When I say ‘my Sony ebook reader’, I actually don’t own one yet. The one I’m using now is a Sony property belonging to the DUCKLING project. Anyway, I ‘have’ an ebook in my care, and it is in my drawer right now.

First impressions: it’s light, thin, and most importantly good looking and fashionable, with its brown leather cover. I watched a You Tube video the other day about SONY ebook reader PRS-700 (a higher specification model, mine is PRS-505). The SONY 700 looks just cool! It has got new features such as:

· Disconnect with the cover
· Easy change text size from S, M, L, XL to XXL (in PRS-505, three options from S,M to L)
· Search, highlight, and add notes to the highlighted text
· Built in LED – easy read in the evening

More importantly, it has got the touch-screen display so that you can zoom in, move, turn a page with a pen or finger. However, these new and enhanced features don’t come cheap!
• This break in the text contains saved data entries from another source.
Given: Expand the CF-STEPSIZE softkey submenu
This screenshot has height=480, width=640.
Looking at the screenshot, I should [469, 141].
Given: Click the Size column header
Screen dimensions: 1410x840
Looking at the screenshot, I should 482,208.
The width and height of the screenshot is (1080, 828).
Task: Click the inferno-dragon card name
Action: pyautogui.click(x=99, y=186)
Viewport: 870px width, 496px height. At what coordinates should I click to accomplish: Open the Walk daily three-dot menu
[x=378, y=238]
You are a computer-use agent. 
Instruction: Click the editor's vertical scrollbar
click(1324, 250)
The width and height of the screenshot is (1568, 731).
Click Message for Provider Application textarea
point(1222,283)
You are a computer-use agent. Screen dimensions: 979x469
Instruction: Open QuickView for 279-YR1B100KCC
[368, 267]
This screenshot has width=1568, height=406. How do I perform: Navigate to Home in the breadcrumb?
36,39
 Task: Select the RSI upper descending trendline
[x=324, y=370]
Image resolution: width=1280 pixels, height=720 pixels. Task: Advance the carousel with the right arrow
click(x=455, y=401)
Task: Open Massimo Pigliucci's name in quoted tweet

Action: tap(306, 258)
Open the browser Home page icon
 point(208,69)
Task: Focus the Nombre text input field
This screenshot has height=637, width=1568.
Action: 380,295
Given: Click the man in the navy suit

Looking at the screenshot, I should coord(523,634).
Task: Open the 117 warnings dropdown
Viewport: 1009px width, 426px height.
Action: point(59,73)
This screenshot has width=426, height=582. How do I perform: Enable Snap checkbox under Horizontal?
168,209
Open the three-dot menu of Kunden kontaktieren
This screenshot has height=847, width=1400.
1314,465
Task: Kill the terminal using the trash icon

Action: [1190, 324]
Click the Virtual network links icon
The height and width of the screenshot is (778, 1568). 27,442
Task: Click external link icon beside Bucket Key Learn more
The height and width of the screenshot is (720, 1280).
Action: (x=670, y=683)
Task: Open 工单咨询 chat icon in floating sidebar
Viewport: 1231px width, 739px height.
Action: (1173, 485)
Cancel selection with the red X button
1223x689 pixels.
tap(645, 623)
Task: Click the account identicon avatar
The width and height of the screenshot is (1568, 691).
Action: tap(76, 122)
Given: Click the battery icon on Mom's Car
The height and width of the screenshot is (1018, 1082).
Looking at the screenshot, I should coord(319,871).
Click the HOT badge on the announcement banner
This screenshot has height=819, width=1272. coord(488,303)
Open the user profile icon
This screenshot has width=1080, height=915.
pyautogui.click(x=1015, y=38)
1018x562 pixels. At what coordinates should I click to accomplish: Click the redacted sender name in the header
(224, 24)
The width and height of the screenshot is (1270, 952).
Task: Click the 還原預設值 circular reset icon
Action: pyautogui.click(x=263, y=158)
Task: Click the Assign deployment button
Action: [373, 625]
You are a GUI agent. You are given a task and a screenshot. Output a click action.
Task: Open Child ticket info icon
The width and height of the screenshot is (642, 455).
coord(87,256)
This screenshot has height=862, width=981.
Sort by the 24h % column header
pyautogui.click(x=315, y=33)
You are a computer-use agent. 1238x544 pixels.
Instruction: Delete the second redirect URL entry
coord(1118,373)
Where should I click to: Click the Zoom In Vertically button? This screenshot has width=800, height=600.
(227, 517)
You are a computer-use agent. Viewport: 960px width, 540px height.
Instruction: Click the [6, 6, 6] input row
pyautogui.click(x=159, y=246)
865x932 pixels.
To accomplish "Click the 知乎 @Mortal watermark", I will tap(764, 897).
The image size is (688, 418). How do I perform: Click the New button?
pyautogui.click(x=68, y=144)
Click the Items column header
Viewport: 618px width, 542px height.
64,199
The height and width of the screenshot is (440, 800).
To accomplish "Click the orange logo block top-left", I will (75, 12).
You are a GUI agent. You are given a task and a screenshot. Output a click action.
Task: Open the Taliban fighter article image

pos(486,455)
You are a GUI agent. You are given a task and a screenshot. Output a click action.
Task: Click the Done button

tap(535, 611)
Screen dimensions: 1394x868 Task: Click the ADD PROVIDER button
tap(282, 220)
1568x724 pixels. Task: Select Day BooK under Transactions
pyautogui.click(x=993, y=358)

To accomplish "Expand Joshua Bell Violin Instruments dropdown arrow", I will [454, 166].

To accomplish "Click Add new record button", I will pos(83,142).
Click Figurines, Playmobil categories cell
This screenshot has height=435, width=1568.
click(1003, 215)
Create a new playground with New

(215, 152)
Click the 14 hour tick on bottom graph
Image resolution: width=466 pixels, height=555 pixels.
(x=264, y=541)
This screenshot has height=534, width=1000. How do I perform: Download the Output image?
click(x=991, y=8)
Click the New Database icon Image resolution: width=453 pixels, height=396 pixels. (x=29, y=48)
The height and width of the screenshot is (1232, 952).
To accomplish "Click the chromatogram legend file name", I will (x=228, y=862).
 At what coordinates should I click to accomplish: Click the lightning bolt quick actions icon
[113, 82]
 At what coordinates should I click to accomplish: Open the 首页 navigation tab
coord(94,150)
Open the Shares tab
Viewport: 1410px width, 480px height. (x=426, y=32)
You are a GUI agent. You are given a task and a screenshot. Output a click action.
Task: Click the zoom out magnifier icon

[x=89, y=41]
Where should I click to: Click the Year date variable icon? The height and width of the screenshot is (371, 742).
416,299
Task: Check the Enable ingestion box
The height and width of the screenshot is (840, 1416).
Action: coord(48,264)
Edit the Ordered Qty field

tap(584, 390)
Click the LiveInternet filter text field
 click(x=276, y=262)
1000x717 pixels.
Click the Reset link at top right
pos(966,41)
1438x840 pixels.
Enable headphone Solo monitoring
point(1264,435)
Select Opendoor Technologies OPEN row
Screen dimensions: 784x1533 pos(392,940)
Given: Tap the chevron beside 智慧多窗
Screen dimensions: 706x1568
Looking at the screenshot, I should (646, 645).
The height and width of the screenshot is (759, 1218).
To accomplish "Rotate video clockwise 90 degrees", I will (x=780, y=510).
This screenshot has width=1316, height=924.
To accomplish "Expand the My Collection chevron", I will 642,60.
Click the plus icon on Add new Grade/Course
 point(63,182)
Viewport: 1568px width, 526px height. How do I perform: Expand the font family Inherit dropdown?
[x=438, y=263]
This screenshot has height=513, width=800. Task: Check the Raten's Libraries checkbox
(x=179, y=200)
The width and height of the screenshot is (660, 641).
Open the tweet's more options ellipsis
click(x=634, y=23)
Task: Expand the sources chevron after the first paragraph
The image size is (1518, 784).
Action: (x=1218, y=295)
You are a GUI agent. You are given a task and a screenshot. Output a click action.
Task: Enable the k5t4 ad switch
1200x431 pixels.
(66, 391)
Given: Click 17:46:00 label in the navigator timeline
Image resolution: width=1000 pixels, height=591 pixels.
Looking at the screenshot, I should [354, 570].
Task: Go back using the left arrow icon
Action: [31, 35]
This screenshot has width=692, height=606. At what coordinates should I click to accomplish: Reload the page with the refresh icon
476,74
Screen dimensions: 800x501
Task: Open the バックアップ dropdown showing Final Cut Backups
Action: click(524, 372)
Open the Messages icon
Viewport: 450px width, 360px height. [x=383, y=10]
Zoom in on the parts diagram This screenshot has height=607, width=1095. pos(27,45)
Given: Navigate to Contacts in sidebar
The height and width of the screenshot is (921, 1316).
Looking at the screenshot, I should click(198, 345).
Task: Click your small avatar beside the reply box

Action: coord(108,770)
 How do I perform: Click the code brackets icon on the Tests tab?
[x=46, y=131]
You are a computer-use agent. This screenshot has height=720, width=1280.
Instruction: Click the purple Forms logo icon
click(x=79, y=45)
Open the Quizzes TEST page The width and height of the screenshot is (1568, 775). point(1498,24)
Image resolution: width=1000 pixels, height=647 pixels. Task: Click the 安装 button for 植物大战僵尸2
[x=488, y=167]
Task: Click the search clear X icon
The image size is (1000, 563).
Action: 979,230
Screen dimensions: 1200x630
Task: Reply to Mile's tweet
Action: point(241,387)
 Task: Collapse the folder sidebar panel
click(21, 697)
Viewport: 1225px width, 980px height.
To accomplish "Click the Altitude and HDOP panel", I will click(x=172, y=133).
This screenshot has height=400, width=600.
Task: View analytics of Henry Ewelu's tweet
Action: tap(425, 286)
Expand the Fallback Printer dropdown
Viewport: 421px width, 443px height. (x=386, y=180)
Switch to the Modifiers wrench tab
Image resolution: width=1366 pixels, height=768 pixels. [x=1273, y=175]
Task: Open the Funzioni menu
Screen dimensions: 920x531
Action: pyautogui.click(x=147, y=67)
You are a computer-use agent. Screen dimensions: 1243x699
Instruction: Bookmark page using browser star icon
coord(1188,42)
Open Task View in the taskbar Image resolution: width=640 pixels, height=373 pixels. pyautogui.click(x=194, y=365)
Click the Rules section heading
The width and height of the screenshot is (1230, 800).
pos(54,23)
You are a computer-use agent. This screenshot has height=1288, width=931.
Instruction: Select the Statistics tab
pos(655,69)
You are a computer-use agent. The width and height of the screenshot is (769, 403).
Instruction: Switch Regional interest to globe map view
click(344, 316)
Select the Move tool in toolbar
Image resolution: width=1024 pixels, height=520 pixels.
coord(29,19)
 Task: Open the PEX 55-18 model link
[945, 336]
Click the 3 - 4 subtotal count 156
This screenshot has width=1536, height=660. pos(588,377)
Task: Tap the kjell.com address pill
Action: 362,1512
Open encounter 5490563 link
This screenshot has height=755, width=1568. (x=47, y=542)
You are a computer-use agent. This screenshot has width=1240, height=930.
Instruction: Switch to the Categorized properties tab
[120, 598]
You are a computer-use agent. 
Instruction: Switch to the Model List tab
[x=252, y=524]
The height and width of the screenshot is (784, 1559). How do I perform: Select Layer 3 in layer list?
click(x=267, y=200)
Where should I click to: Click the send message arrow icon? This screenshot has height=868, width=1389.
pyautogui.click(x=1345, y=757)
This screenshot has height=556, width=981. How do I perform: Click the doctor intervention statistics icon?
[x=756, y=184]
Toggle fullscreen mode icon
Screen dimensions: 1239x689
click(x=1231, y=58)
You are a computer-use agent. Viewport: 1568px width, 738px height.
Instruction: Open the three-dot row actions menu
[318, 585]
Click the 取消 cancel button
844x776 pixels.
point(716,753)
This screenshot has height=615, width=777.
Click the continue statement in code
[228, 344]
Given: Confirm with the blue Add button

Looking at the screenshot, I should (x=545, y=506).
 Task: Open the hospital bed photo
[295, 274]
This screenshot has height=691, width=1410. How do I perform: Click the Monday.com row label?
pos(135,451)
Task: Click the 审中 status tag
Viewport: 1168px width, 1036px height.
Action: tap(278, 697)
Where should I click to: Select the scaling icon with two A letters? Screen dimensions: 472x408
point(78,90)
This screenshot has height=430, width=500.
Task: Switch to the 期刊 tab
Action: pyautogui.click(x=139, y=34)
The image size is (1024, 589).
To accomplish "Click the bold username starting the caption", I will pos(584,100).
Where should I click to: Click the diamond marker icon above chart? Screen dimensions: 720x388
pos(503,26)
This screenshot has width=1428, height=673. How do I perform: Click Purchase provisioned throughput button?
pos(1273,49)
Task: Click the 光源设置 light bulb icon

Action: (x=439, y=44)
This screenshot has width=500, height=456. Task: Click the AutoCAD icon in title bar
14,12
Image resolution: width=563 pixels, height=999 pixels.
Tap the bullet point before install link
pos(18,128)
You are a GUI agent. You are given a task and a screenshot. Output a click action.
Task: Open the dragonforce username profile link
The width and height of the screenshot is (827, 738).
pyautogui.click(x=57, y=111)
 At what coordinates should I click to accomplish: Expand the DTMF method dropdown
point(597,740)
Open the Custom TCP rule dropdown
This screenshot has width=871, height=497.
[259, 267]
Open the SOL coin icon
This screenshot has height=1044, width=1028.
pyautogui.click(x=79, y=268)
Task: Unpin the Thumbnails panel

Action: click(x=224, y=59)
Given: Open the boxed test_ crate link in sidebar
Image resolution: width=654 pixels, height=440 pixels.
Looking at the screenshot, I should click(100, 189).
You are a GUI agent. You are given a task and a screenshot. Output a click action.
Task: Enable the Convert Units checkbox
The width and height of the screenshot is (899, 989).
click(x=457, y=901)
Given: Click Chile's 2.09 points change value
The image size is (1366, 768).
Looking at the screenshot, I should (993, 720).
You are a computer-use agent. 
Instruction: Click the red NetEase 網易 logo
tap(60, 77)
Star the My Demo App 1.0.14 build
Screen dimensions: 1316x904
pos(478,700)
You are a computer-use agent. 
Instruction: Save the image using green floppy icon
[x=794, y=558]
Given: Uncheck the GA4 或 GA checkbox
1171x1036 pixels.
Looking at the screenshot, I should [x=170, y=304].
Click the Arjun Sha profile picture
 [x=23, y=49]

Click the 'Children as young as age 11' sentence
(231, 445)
A SONY 700 costs more than £300, almost doubled the price of a SONY 505!

I read my ebook on my train journey. The e-ink does work better under strong sunshine and dark condition (when the train was under a bridge or went through a tunnel) than reading from a laptop screen. The interface is quite easy. Turning page, changing text size, and changing menu are simple. I even found my favourite detective book written by Agatha Christie on my ebook reader! However, when the story was just about getting interesting, I got a message from my ebook, “to continue reading, visit www.waterstones.com/eBooks to download the full version.”

I experimented with some PDF files on my ebook reader later on. It was easy and all PDFs display appropriately on my ebook, including one with Chinese characters. However, one of my colleagues Nichola found some problems when handling PDFs on ebook. She found that when you create a PDF from a original Word file, you need to complete the ‘document properties’ box, and must complete the ‘Author’ and ‘Title’ fields as a minimum, otherwise you will have a meaningless display of your PDF on the ebook. I didn’t come across this trouble. It might be because I’m using Word 2007, whereas when you use Word 97-03, you might get this frustration.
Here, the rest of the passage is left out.